If $p \equiv -3 \bmod 8$ then $\zeta_8^p = \zeta_8^{-3} \neq \zeta_8$ but $\zeta_8^{p^2} = \zeta_8^9 = \zeta_8$ so $x^4 + 1$ splits into quadratic factors
$$(x - \zeta_8)(x - \zeta_8^{-3}), (x - \zeta_8^3)(x - \zeta_8^{-1})$$
with constant terms $\zeta_8^{-2} = \zeta_4^{-1}$ and $\zeta_8^2 = \zeta_4$ the two primitive $4^{th}$ roots of unity. The linear terms both vanish since $\zeta_8^4 = -1$; this reflects the identity
$$x^4 + 1 = (x^2 + i)(x^2 - i)$$
over $\mathbb{Q}(i)$, another one of the three quadratic subfields of $\mathbb{Q}(\zeta_8)$.

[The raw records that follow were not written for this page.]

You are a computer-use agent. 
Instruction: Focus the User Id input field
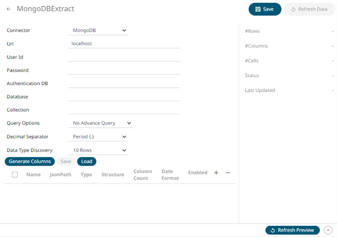124,57
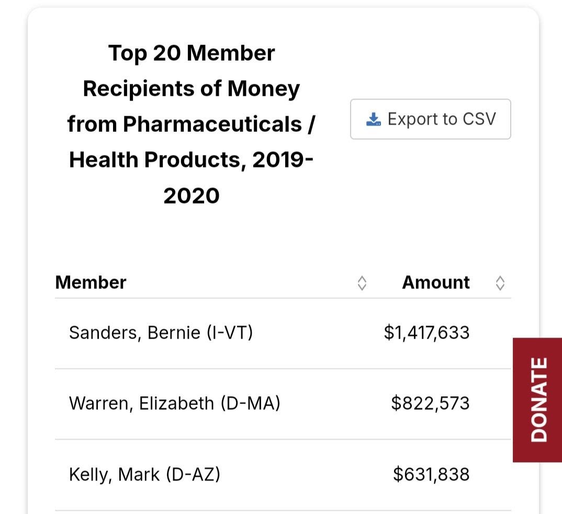Sort table by the Member sort arrows

pyautogui.click(x=362, y=283)
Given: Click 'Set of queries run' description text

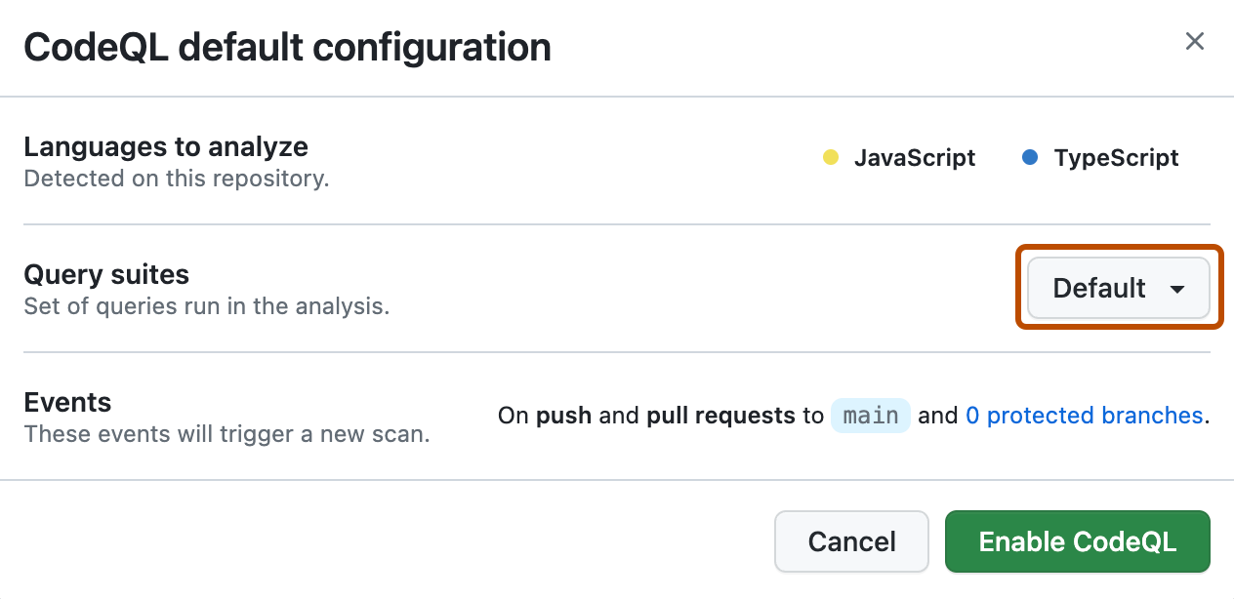Looking at the screenshot, I should pos(206,306).
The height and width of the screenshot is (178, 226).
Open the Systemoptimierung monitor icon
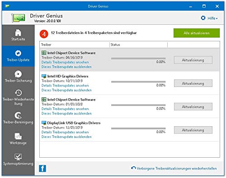coord(18,157)
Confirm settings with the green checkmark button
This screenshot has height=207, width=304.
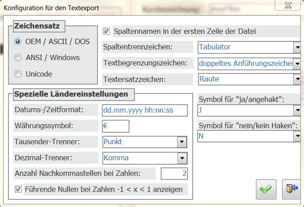[x=266, y=189]
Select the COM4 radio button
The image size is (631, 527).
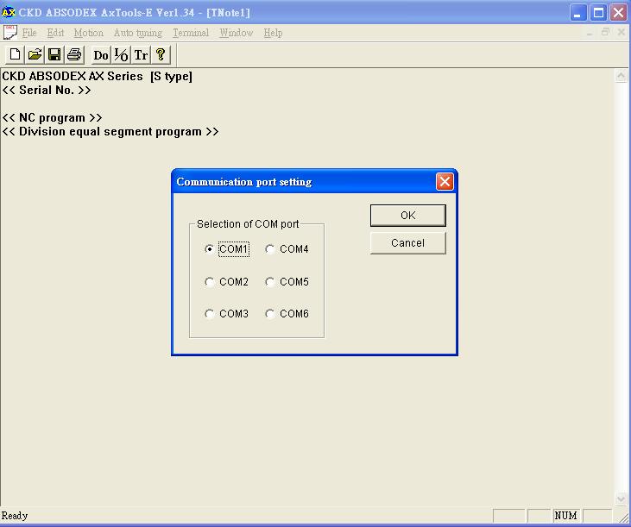pyautogui.click(x=270, y=249)
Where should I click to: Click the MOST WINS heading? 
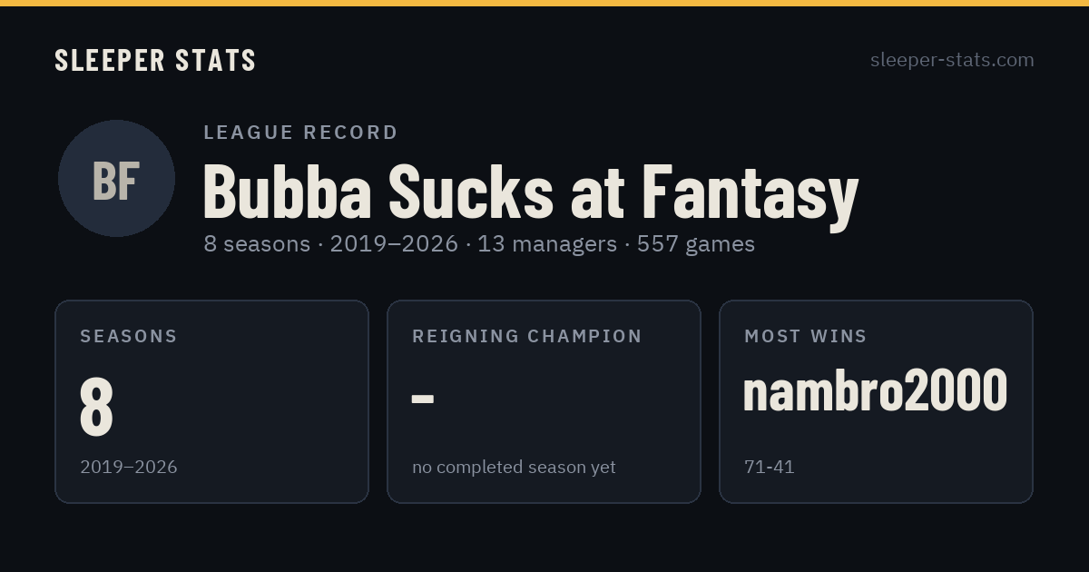point(806,336)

Finally, if $p \equiv -1 \bmod 8$ then $\zeta_8^p = \zeta_8^{-1} \neq \zeta_8$ but $\zeta_8^{p^2} = \zeta_8$ so $x^4 + 1$ splits into quadratic factors
$$(x - \zeta_8)(x - \zeta_8^{-1}), (x - \zeta_8^3)(x - \zeta_8^{-3})$$
with constant terms $1$. The linear terms turn out to be the two square roots of $2$ (you can again check this by squaring them); this reflects the identity
$$x^4 + 1 = (x^2 + 1)^2 - 2x^2 = (x^2 + \sqrt{2} x + 1)(x^2 - \sqrt{2} x + 1)$$
over $\mathbb{Q}(\sqrt{2})$, the final quadratic subfield of $\mathbb{Q}(\zeta_8)$.
Altogether the phenomena happening here for $x^4 + 1$ reflect three special cases of quadratic reciprocity (and these special cases can actually be proven this way), and one way to think about what's going on instead of using the Frobenius map is to argue that $\left( \frac{-1}{p} \right) \left( \frac{2}{p} \right) = \left( \frac{-2}{p} \right)$ which means at least one of $-1, 2, -2$ must always be a quadratic residue $\bmod p$, each of which leads to one of the three quadratic patterns of factorization above.